* Your instructions *
Starting with the line containing "Task: Expand the" and going on through the end of the data, write those lines again with "folder" replaced by "directory" and everything else unchanged. Leave the pictures out of your answer.

* Excerpted data *
________

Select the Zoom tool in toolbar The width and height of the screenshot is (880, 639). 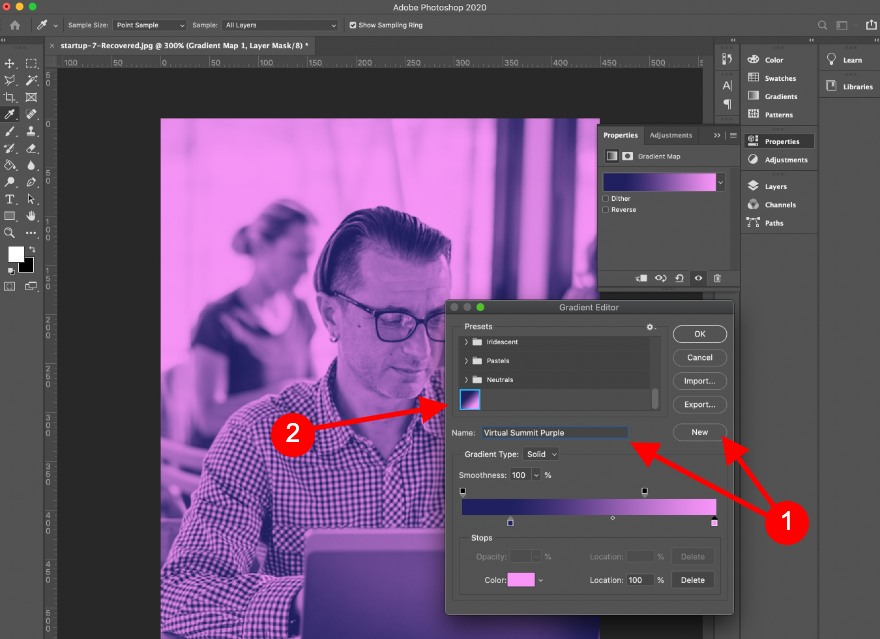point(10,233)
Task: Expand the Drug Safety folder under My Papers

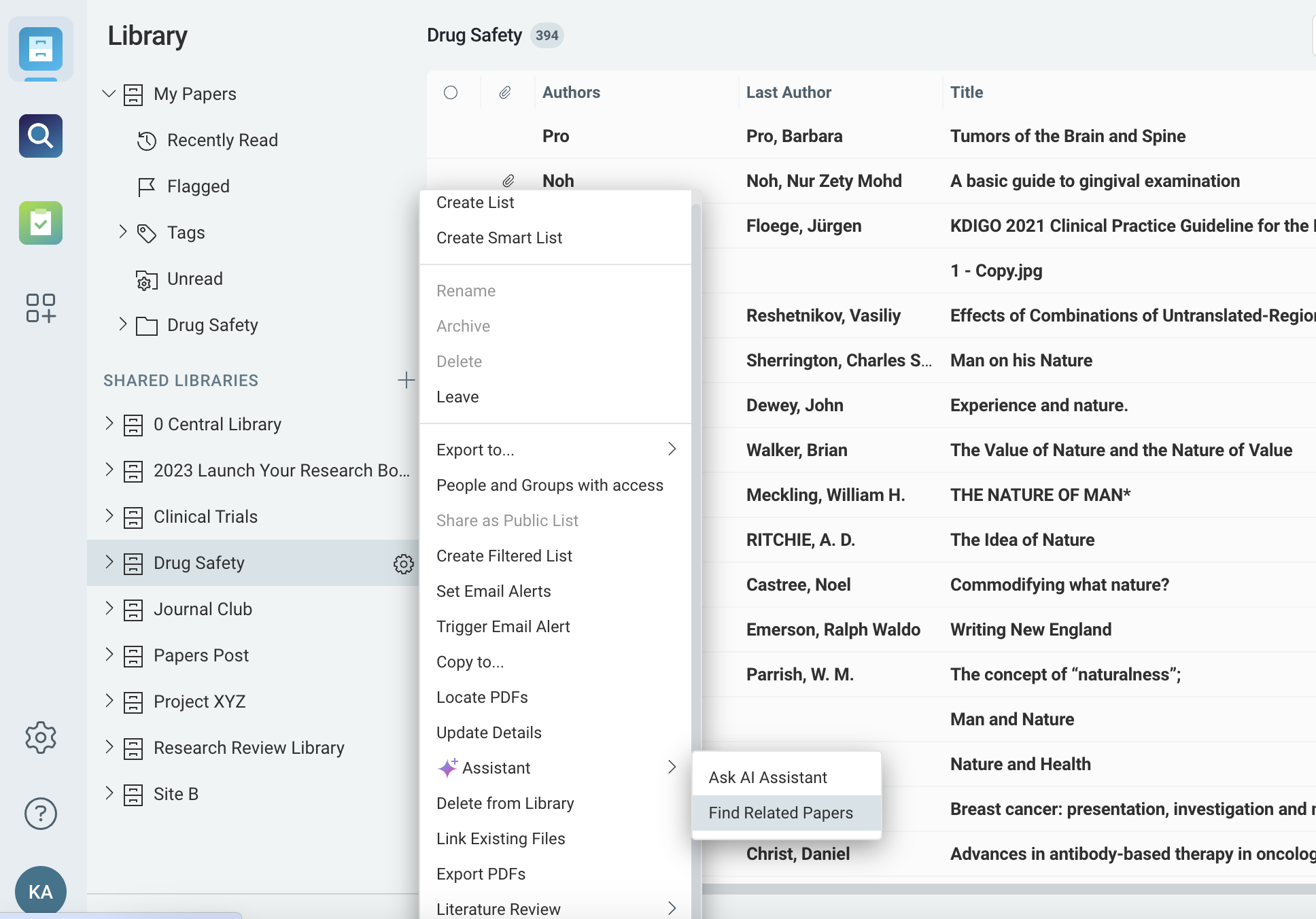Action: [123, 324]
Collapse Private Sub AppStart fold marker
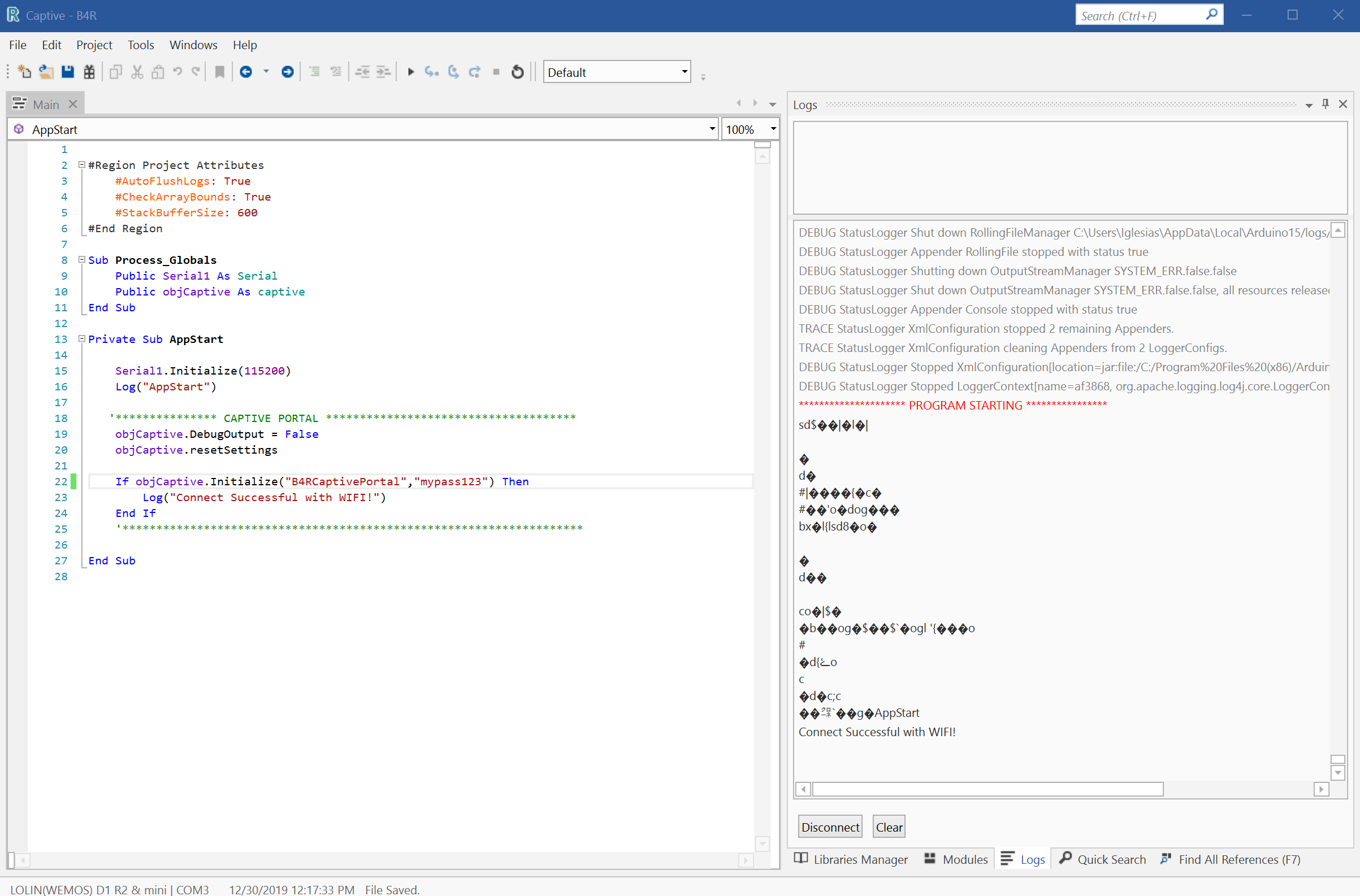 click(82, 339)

________

* Solution for this task *
Task: Expand the Drug Safety directory under My Papers

Action: [123, 324]
Collapse Private Sub AppStart fold marker
 click(82, 339)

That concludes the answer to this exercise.